Murphy explains his approach in the liner notes. Speaking about his hipster bebop image he says, "I've grown beyond that, and my answer to people who can't keep up with me is, 'It isn't my fault if I grow and they can't'. I'm not saying that in a egotistic way, because I'm not a tripper. I'm just a working artist. Maybe I should have some more ego-tripping in me. It would keep me more focused. But I don't, so there you are".

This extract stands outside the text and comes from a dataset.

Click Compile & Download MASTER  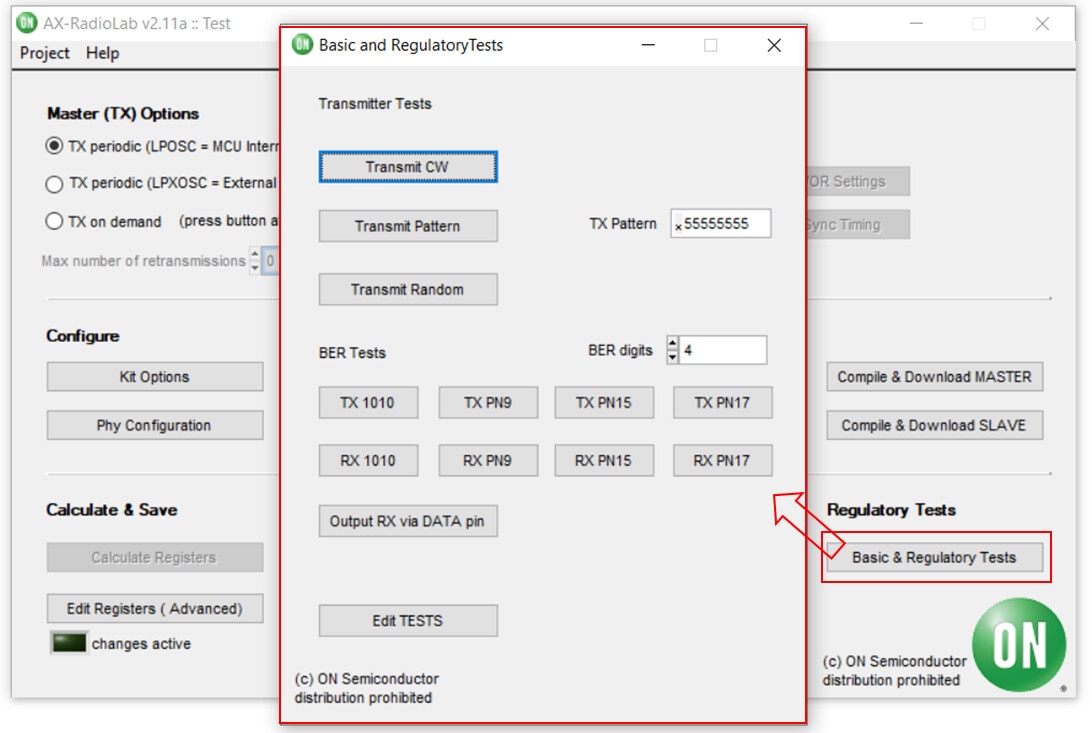(934, 377)
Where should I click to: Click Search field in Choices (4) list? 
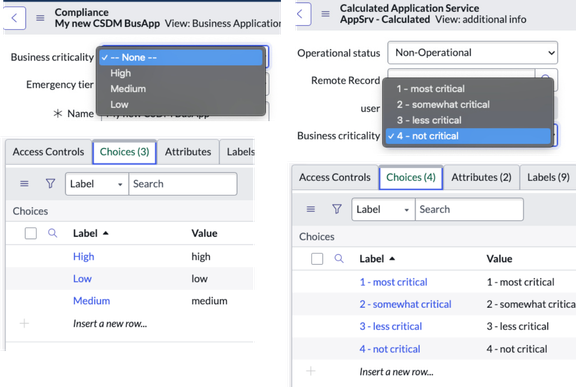(469, 209)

Richard Cook and Brian Martin assign 4 qualified stars to Links in The Penguin Guide to Jazz Recordings.[6] (***(*), meaning, "An excellent record, with some exceptional music. Only kept out of the front rank by some minor reservations"). They write the release is, "a nicely paced mixed bag of good songs, several relatively unexposed . . . The voice may have frayed a little, but the mastery is absolutely intact".

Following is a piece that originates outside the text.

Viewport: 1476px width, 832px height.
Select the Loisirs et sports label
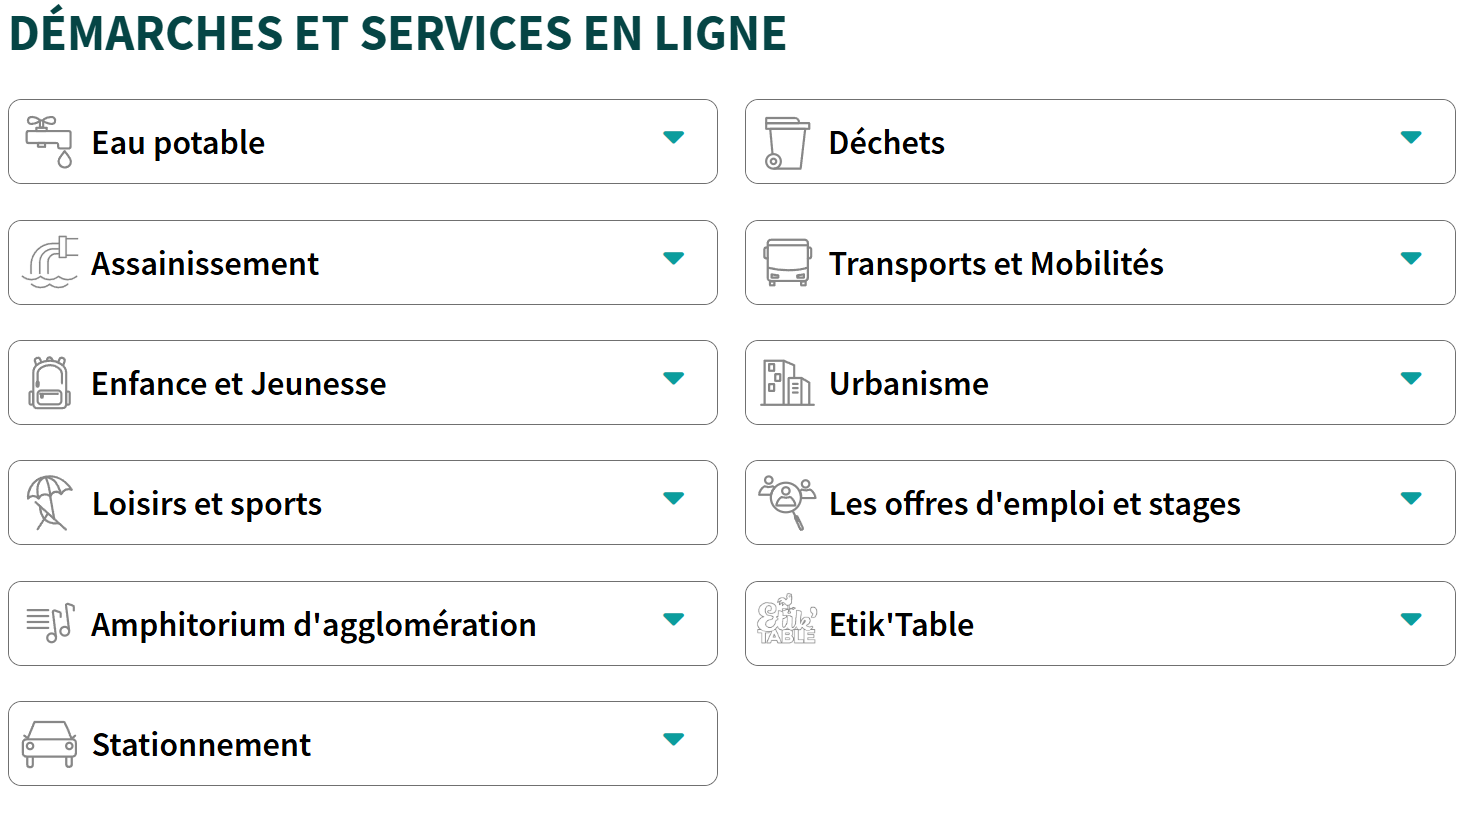207,504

Scott Yanow includes Links in his list of Murphy's "other worthy recordings of the past 20 years" in his book The Jazz Singers: The Ultimate Guide.[7]
Murphy biographer Peter Jones praises the opening On the Town medley and Jobim's 'Photograph', but complains that "on 'Serenade in Blue' and 'Dearly Beloved', the bebopper in Murphy overwhelms the material, the yaps, yelps and slurs an unwelcome distraction from the songs".[8]